▶ [Short problem 1]
In the Ofir Gendelman biography, which university awarded his master's degree in Strategic Studies?
▶ [Short problem 2]
Please print the section of the Ofir Gendelman biography starting with "Ofir Gendelman (;" and going on through "outlets since 2001.".

Ofir Gendelman (; ) (born July 19, 1971) is an Israeli diplomat and current spokesperson to the Arab media in the Israel Prime Minister's Office, a position he has held since April 2010, prior to which he served in the same role at the Israel Ministry of Foreign Affairs. Gendelman has been a regular fixture on various Arab media outlets since 2001.

Biography

Gendelman was born in Israel in 1971. He graduated from the Ha-Reali Ha-ivri high school in Haifa in 1989, majoring in Arabic and Islam and joined the Israeli Defense Forces, upon graduation and remaining in the service until 1994. In 1997 Gendelman received a dual bachelor's degree in international relations and in Middle Eastern studies from the Hebrew University of Jerusalem and in 2000 he received a  master's degree in Strategic Studies from Tel Aviv University. He later received another master's degree in Business Administration from Bar Ilan University in 2010.

Career

In 1998, Gendelman joined the Israeli Ministry of Foreign Affairs as an analyst on Palestinian affairs at the ministry's Center for Political Analysis, which is the foreign ministry's political intelligence bureau. In 2001 he joined the diplomatic training program at the ministry and graduated as a political officer with the rank of Second Secretary. Later that year he was appointed as the first ever foreign ministry spokesman to the Arab media, a role he fulfilled during the peak of the Second Intifada.

▶ [Dataset extract]

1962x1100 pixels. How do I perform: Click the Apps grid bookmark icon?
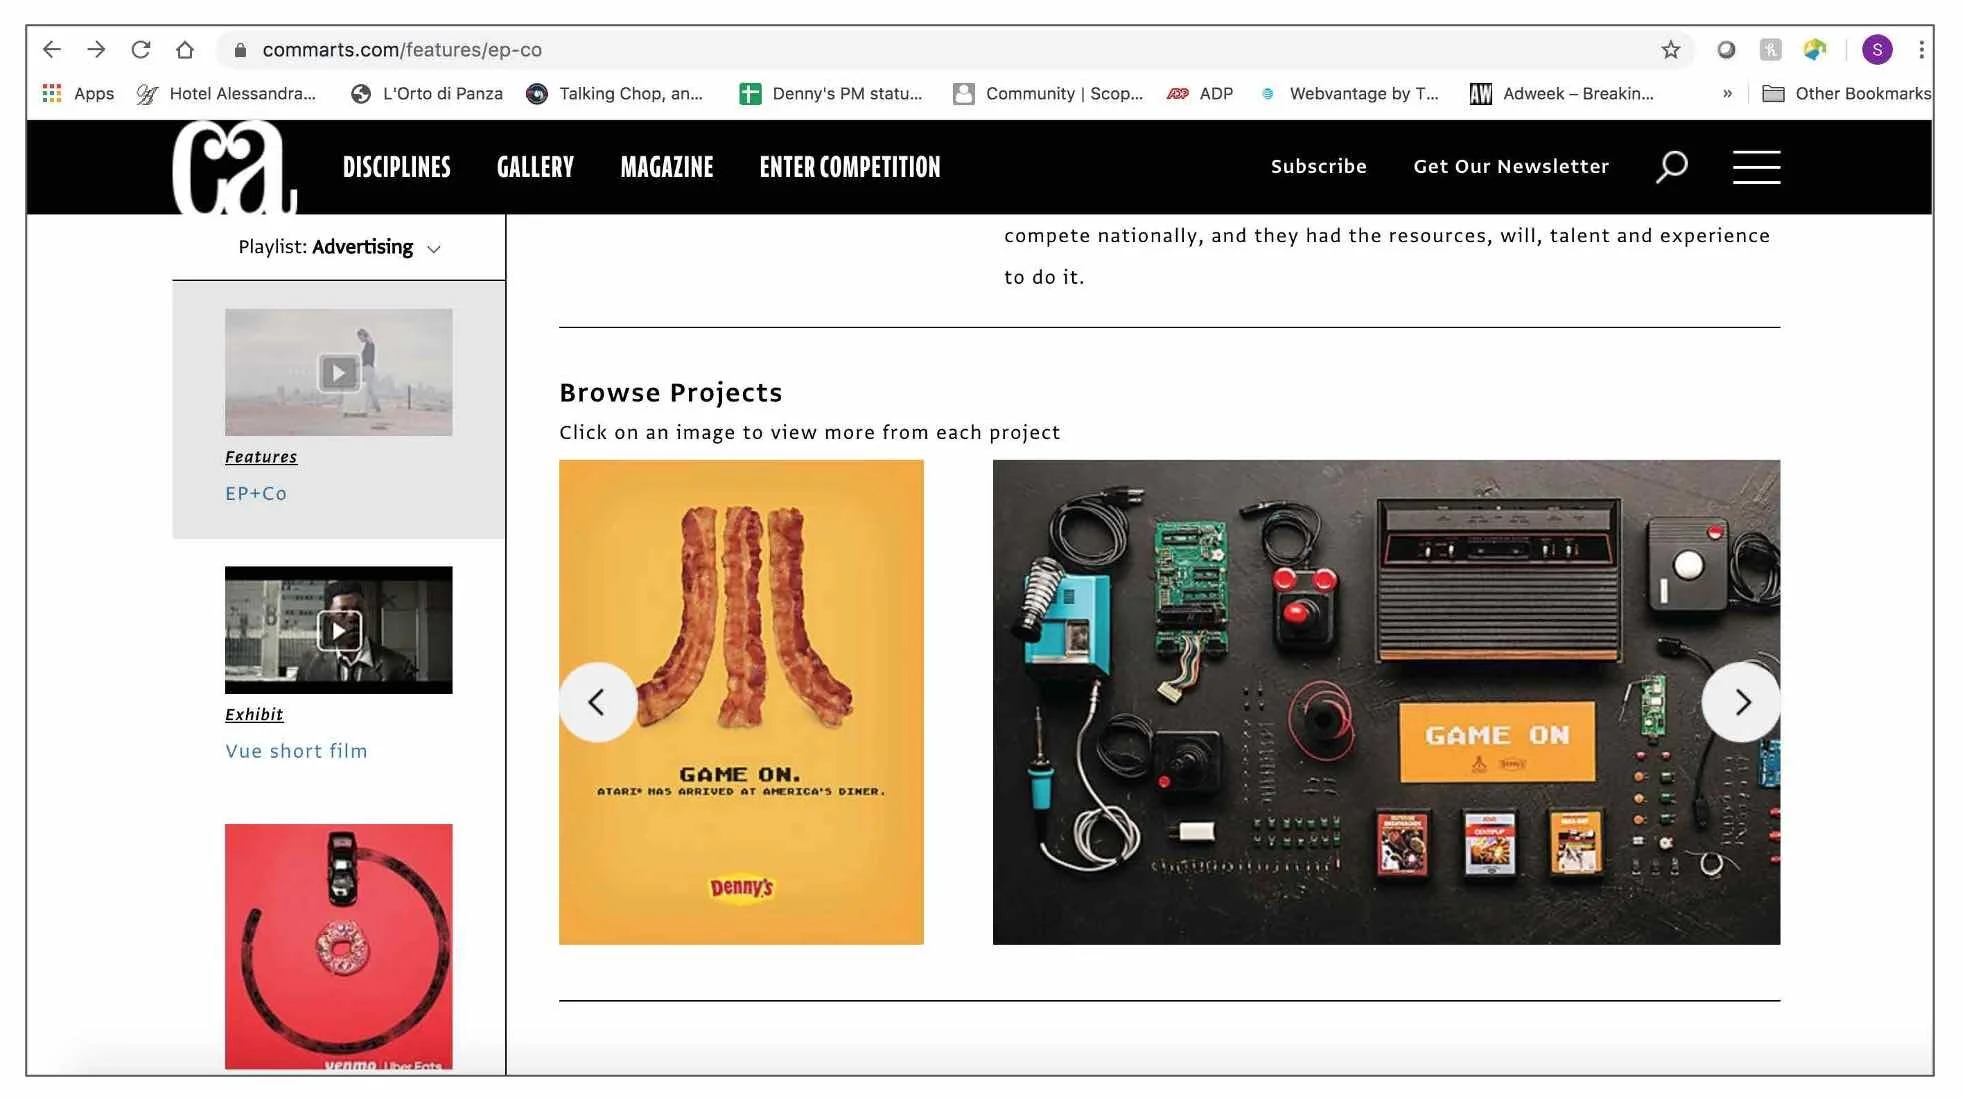tap(52, 93)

▶ [Written answer 1]
Tel Aviv University

▶ [Written answer 2]
Ofir Gendelman (; ) (born July 19, 1971) is an Israeli diplomat and current spokesperson to the Arab media in the Israel Prime Minister's Office, a position he has held since April 2010, prior to which he served in the same role at the Israel Ministry of Foreign Affairs. Gendelman has been a regular fixture on various Arab media outlets since 2001.